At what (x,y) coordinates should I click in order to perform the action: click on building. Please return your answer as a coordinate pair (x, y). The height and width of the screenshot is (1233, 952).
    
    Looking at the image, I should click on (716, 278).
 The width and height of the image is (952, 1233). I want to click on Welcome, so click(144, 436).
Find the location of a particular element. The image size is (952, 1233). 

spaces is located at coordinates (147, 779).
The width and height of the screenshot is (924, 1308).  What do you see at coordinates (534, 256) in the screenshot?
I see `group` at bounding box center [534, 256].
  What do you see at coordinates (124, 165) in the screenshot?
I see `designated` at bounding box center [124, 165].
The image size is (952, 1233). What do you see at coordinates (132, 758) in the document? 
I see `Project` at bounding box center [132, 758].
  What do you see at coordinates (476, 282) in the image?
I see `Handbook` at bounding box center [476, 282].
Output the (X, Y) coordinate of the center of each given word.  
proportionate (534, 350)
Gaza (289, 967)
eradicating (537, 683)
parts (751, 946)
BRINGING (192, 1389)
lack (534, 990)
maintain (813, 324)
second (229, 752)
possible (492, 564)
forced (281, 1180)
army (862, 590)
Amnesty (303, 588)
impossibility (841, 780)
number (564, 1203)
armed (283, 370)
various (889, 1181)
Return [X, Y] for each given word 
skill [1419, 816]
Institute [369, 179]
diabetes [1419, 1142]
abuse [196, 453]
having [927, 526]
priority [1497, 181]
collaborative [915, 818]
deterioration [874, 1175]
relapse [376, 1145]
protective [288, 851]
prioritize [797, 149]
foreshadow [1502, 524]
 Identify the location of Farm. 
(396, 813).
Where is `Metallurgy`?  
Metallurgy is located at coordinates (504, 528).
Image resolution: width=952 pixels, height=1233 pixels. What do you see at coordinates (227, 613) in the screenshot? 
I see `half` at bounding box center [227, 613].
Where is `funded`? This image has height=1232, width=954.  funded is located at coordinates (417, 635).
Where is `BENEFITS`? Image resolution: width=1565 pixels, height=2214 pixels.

________________________

## TASK DIRECTIONS
Rewrite the records starting at the line containing "Identify the location of Farm." and ending with the last of the records, with "Image resolution" changed to "Screen resolution" and nothing else altered.

## THE ANSWER
 Identify the location of Farm. 
(396, 813).
Where is `Metallurgy`?  
Metallurgy is located at coordinates (504, 528).
Screen resolution: width=952 pixels, height=1233 pixels. What do you see at coordinates (227, 613) in the screenshot? 
I see `half` at bounding box center [227, 613].
Where is `funded`? This image has height=1232, width=954.  funded is located at coordinates (417, 635).
Where is `BENEFITS`? Screen resolution: width=1565 pixels, height=2214 pixels.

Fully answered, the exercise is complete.